My co-worker, Gabriella Melki, recommended the Coursera Data Science specialization by John Hopkins Bloomberg School of Public Health. The entire specialization contains a set of 9 courses, but you can take each one individually. I started with the first course, called "The Data Scientist's Toolbox". Over the four week timeframe, I was able to view lectures and perform the assignments at my own pace.
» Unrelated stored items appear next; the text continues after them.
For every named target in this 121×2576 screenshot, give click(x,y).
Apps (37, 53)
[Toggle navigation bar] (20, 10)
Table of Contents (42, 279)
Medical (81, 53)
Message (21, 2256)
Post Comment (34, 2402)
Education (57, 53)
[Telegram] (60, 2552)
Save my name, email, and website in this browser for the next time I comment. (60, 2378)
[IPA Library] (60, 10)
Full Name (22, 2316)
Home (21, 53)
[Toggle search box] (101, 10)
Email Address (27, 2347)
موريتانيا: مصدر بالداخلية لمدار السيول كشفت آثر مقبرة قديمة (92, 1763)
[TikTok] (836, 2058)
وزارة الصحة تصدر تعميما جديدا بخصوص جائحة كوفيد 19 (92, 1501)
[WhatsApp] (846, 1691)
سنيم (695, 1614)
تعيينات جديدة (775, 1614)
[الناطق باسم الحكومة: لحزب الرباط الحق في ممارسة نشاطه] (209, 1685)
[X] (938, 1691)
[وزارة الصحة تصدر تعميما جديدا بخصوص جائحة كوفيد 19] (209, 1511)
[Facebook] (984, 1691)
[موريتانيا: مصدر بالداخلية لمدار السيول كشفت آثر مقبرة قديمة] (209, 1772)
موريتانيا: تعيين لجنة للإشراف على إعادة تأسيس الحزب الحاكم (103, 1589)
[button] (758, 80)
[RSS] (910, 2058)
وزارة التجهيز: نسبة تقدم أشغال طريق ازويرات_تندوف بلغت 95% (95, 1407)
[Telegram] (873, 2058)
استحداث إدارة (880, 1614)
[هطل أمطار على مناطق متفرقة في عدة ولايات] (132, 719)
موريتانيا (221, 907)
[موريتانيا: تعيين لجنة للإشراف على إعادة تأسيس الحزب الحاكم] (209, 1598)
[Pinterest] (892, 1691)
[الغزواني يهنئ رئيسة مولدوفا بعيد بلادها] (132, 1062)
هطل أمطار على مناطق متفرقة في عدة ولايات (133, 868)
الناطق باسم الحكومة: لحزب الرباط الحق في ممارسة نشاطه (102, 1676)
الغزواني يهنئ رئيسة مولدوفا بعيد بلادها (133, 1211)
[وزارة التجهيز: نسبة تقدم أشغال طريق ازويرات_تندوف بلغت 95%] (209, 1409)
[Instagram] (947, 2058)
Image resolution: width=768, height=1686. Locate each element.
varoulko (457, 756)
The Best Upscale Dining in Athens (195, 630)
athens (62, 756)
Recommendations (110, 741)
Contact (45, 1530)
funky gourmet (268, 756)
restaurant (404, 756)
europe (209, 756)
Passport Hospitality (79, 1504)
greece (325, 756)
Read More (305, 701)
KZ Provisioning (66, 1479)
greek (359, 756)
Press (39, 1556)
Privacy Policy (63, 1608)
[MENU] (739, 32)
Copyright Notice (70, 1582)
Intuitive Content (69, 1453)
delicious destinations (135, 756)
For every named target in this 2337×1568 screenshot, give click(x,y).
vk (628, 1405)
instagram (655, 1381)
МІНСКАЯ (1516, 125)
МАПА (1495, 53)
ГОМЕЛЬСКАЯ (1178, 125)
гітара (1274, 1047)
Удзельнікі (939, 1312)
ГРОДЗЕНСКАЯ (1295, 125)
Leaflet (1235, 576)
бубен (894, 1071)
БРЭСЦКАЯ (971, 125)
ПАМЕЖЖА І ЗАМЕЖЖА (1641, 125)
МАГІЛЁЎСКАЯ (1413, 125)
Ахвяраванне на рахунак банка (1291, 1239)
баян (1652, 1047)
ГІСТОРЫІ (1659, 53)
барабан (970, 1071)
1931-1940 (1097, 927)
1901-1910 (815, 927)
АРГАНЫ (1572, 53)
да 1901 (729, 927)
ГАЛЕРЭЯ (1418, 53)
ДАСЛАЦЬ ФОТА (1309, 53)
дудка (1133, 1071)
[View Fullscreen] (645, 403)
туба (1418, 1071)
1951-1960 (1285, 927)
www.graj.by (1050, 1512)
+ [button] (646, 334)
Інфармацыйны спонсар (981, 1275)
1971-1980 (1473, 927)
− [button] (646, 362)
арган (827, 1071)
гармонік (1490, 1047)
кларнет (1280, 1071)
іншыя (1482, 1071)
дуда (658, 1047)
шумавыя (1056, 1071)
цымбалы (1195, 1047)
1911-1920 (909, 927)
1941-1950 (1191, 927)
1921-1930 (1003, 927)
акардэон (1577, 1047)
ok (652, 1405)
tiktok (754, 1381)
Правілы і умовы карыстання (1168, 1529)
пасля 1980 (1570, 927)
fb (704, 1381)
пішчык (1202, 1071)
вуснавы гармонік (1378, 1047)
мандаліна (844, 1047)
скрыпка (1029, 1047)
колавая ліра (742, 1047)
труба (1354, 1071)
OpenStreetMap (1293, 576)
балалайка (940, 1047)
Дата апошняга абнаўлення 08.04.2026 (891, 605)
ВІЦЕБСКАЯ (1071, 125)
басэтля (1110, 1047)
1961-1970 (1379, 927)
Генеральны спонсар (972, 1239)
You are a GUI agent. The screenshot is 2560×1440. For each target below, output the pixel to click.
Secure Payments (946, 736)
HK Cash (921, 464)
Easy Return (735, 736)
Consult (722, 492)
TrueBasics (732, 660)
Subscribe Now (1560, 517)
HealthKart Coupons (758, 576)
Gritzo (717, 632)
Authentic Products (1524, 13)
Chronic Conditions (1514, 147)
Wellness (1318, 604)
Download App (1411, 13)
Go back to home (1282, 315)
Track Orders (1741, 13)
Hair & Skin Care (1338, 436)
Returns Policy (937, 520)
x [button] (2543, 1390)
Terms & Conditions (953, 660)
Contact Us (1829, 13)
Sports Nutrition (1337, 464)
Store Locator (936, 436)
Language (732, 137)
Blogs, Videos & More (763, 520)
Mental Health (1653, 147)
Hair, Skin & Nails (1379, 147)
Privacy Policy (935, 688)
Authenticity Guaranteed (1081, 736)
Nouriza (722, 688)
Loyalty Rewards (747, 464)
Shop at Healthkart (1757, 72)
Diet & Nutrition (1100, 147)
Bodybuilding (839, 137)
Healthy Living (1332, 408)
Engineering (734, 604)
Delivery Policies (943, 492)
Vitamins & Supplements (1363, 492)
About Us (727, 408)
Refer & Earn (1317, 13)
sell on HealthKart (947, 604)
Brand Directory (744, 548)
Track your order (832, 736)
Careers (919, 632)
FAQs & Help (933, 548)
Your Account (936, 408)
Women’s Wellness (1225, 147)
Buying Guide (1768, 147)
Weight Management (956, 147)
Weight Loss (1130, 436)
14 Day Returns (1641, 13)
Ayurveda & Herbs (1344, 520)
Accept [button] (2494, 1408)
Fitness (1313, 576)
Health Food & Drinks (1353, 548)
I've listed below my thoughts on the course and what I learned about data science.

Week 1: Introduction to Data Science
Data science is about data, specifically about answering questions, and science, following a method to discover an answer. A data scientist is the person that uses data to answer questions. The reason data scientists are such a commodity is because people either can't find the data they need or there is so much data, it is difficult to wade through it all. There are a variety of tools available to help with this task. A common tool is the R language, which is what the rest of the course used. The course teaches the students to accomplish tasks on their own, such as suggesting good places to research R functions (help.search, anyone?) and recommending the use of online forums like StackOverflow to get help on confusing errors. The first week wrapped up with an overview of all the courses in the specialization and a few questions to make sure you were paying attention.

Week 2: Learning the Tools
I used to program about 10 years ago, but have focused more on SQL in recent years. So I had a bit of a learning curve when it came to the tools needed to work with R programs. Week 2 of the course walked the students through installing and the basics on each of these tools. Specifically, I learned about Git Bash, Git, GitHub, R packages, and RStudio. Although it seemed a little overwhelming at first, the course went step-by-step through each installation and explained each of the commands needed to use each of the tools. At the end of Week 2, we ran some of the commands to show our mastery of the commands taught.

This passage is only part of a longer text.